Every week, we’ll take a look at one of the week’s matchups and reminisce about a previous meeting between the teams.
Falcons 30, Vikings 27 (OT) (1998 NFC Championship Game)
Although the Atlanta Falcons have yet to make consecutive playoff appearances during the franchise’s 40-plus years of existence (a streak that could end this season), they have been to the Super Bowl. And their path to Miami that season (which resulted in a loss to the Broncos in Super Bowl XXXIII) proved to be one of the bigger upsets in recent postseason history.
Dennis Green’s Minnesota Vikings were a formidable opponent, to say the least. Led primarily by QB Randall Cunningham, RB Robert Smith, veteran WR Cris Carter and rookie wideout Randy Moss, this version of the Purple Gang was virtually unstoppable on offense. Green’s team totaled an amazing 556 points, now the second-most in a season in NFL history–scoring at least 24 points in each of their 16 games–and amassing 64 touchdowns (58 by the offense). Smith ran for 1,187 yards and 6 scores and Carter led the team with 78 receptions and caught 12 TD passes. But the eye-opener was Moss as the controversial first-round pick pulled in 69 catches and a rookie-record 17 touchdown receptions. And while the Minnesota attack got most of the publicity, Hall of Fame DT John Randle (10.5 sacks) spearheaded a very respectable and opportunistic defense. Only a midseason loss at Tampa prevented the 15-1 Vikings from a undefeated regular season.
But the visiting Falcons were now slouches. After a 5-2 start, Dan Reeves’ team ran the table, then beat the San Francisco 49ers in the NFC Divisional Playoffs at the Georgia Dome. Veteran QB Chris Chandler led an attack that relied on workhorse RB Jamal Anderson, the second-leading rusher in the league that season with 1,846 yards, and play-action passing to WRs Tony Martin and Terance Mathis–both who totaled over 1,000 yards receiving and averaged nearly 18 yards per catch. Only 3 teams in the NFL scored more points and only 3 clubs in the league were harder to score on.
When the teams met this January afternoon, the Falcons were supposed to have issues with the Metrodome crowd. But Reeves and company had become acclimated to all kinds of positive and negative noise for the last few months, having played their previous 8 games indoors. But despite taking an early 7-0 lead on their first drive of the game, Atlanta found itself trailing 20-7 late in the second quarter and the Vikings with the football. But with 1:08 before intermission, Cunningham dropped back to pass and was sacked by Falcons’ DE Chuck Smith, who got the hat trick via the strip and fumble recovery. On the next play, Chandler found Mathis from 14 yards out and the potential blowout was suddenly a 20-14 game.

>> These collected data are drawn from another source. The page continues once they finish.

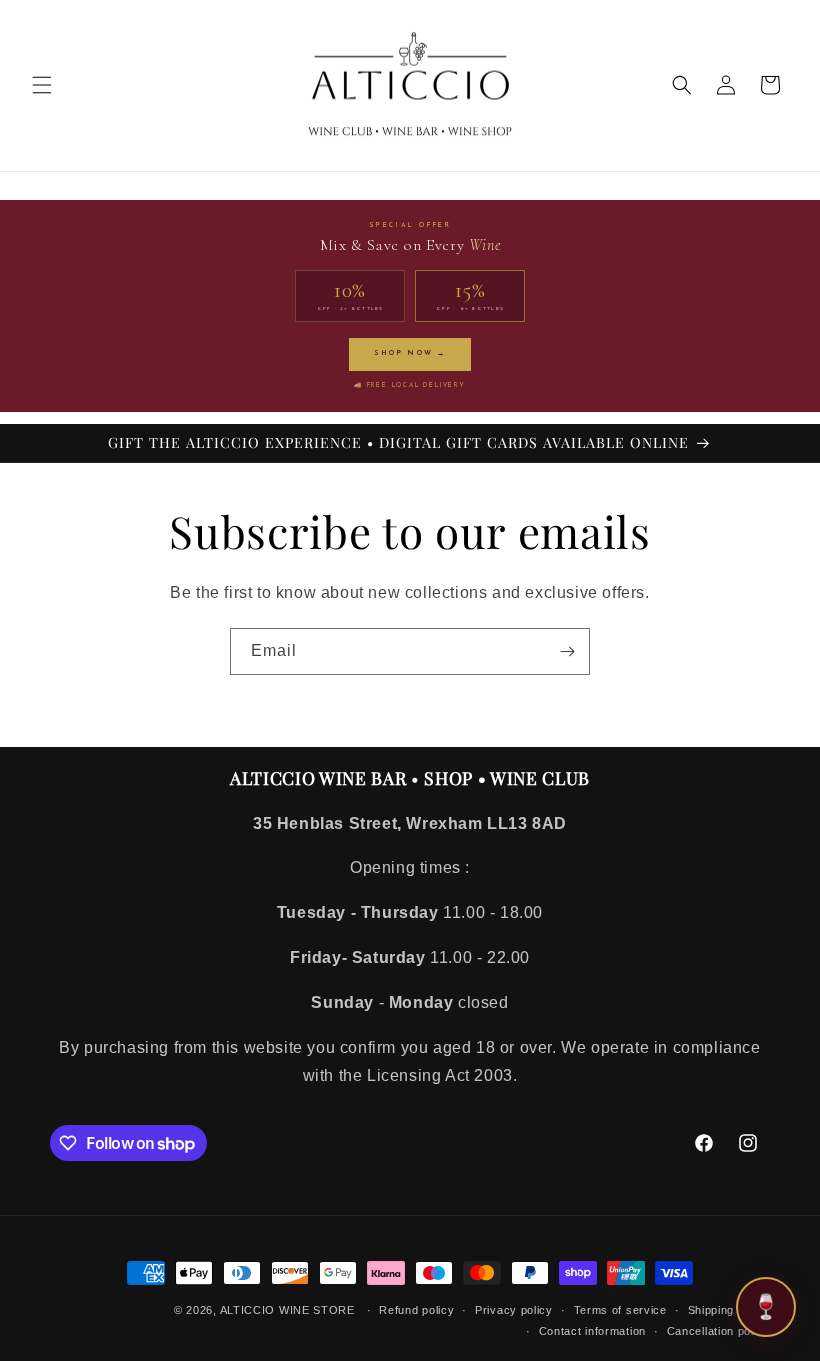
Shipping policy (729, 1310)
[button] (42, 85)
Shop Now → (410, 353)
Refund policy (416, 1310)
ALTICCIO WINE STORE (287, 1310)
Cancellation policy (718, 1331)
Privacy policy (514, 1310)
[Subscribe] (567, 651)
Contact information (592, 1331)
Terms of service (620, 1310)
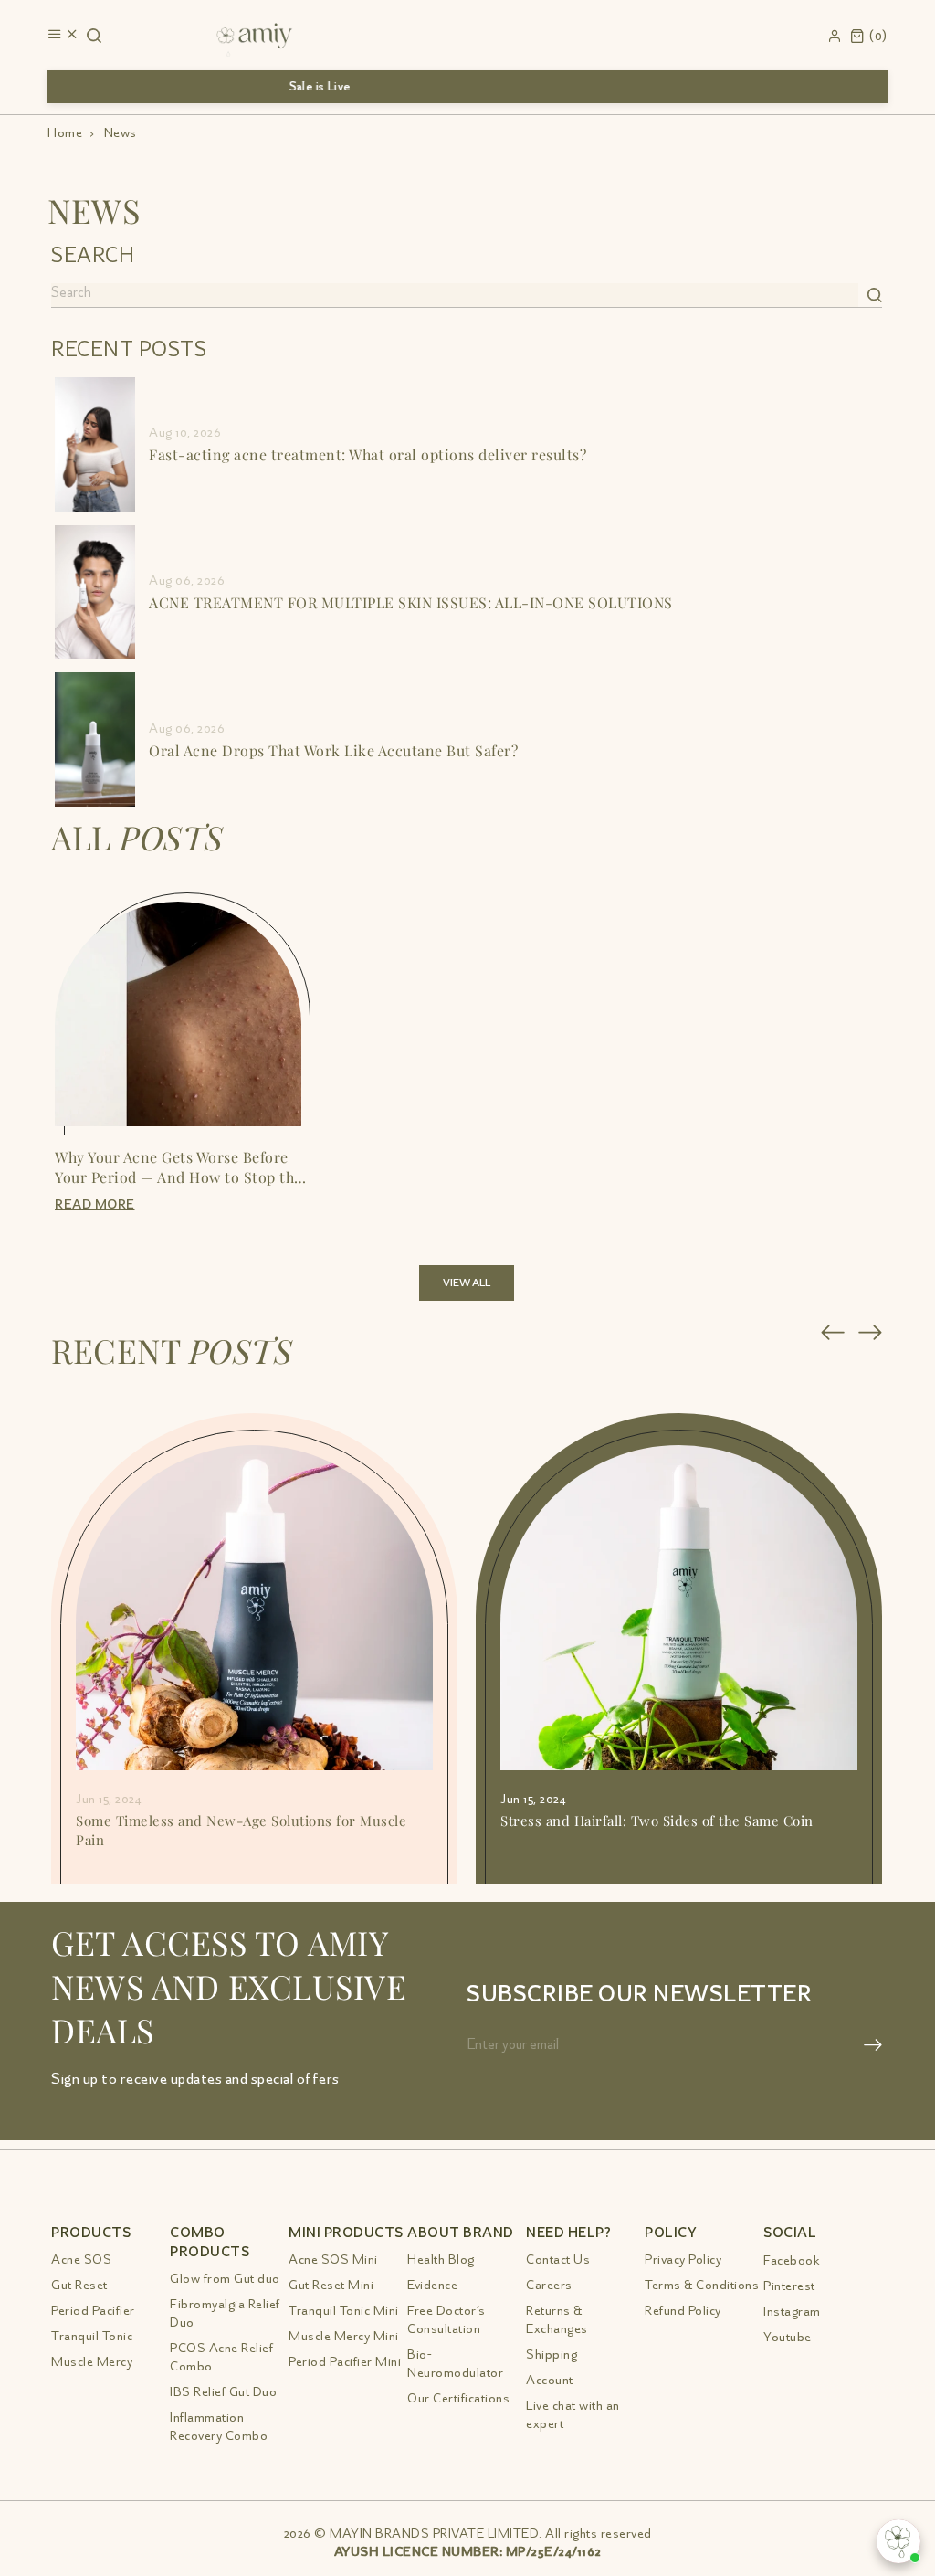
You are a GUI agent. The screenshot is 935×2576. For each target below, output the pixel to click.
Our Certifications (458, 2398)
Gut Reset (79, 2285)
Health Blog (441, 2259)
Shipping (551, 2354)
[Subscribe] (873, 2045)
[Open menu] (63, 36)
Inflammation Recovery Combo (219, 2426)
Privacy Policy (683, 2259)
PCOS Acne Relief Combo (221, 2357)
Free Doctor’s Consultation (446, 2320)
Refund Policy (683, 2310)
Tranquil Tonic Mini (344, 2310)
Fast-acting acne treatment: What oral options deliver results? (367, 454)
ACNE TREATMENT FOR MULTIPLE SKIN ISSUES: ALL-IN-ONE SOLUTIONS (411, 602)
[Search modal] (94, 35)
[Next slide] (870, 1332)
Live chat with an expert (573, 2415)
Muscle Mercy (91, 2361)
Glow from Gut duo (225, 2278)
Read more (95, 1205)
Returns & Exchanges (557, 2320)
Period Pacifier (93, 2310)
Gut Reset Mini (331, 2285)
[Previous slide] (833, 1332)
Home (64, 133)
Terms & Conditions (702, 2285)
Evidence (432, 2285)
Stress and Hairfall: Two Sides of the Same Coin (657, 1820)
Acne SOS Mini (333, 2259)
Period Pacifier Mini (345, 2361)
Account (549, 2380)
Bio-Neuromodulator (455, 2363)
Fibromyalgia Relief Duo (225, 2313)
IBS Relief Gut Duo (223, 2392)
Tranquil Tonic (91, 2336)
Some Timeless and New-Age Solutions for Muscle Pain (241, 1829)
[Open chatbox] (898, 2541)
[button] (869, 34)
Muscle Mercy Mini (344, 2336)
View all (466, 1283)
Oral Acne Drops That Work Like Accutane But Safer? (333, 749)
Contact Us (558, 2259)
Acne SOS (81, 2259)
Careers (549, 2285)
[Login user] (835, 33)
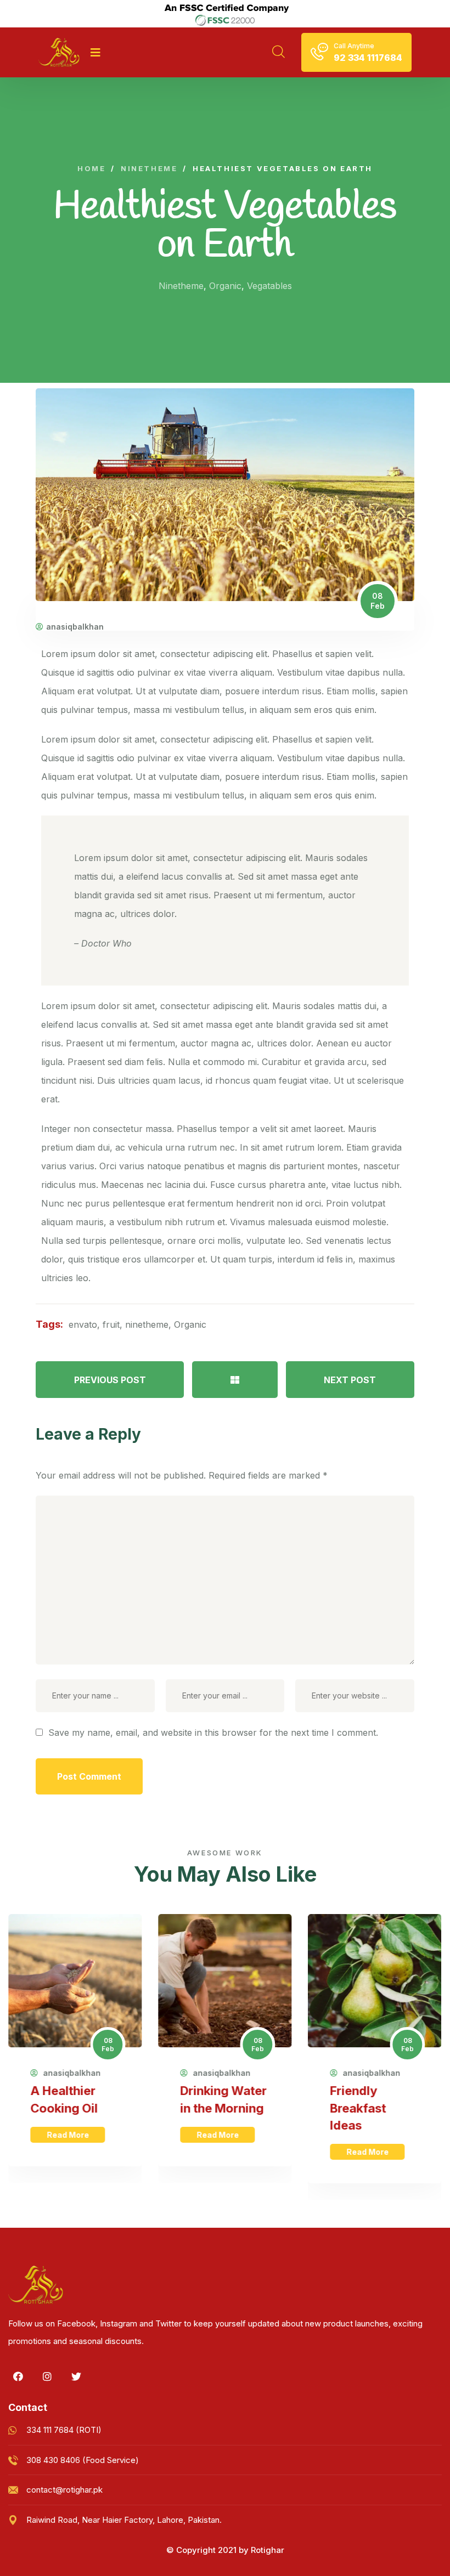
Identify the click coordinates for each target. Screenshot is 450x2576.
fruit (111, 1324)
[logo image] (59, 52)
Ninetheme (181, 285)
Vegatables (269, 285)
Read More (67, 2135)
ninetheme (146, 1324)
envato (83, 1324)
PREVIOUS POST (110, 1379)
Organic (225, 285)
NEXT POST (350, 1379)
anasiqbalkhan (75, 627)
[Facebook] (18, 2376)
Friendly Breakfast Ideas (358, 2108)
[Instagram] (47, 2376)
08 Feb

After a 27-yard field goal by Falcons’ PK Morten Andersen narrowed Minnesota’s lead to 3 points in the third quarter, Green’s club seemingly regained control early in the final quarter after a Matthew Hatchette TD reception gave the Vikings a 10-point lead. Reeves’ stubborn bunch cut the deficit to 27-20 on the next possession and the defenses would then exert themselves for the next few moments. With just over 6 minutes to play, Minnesota would embark on a long drive that would reach the Atlanta 21-yard line. Enter veteran PK Gary Anderson, who hadn’t missed a field goal or PAT since he played for the 49ers in 1997. But his 38-yard attempt sailed wide left and the Falcons suddenly had new life, although they were still 71 yards away and needed a touchdown and PAT to keep their season alive.
It took Chandler and company all of 8 plays to knot the game, the last of those a 16-yard TD strike to Mathis with :49 seconds remaining. The Metrodome crowd was stunned as the game went into overtime. The Vikings got the ball first and both teams actually had 2 possessions in the extra session, but it was Chandler who drove his club 70 yards in 10 plays to set up Andersen’s 38-yard game-winning field goal and sent the Falcons to Super Bowl XXXIII. And while the “other” Anderson was labeled as the goat for Minnesota’s loss, the fact is that Green’s team allowed a pair of 70-plus yard drives in the fourth quarter and overtime.
A bitter loss for the Vikings and a rousing win for Reeves and the “Dirty Bird.”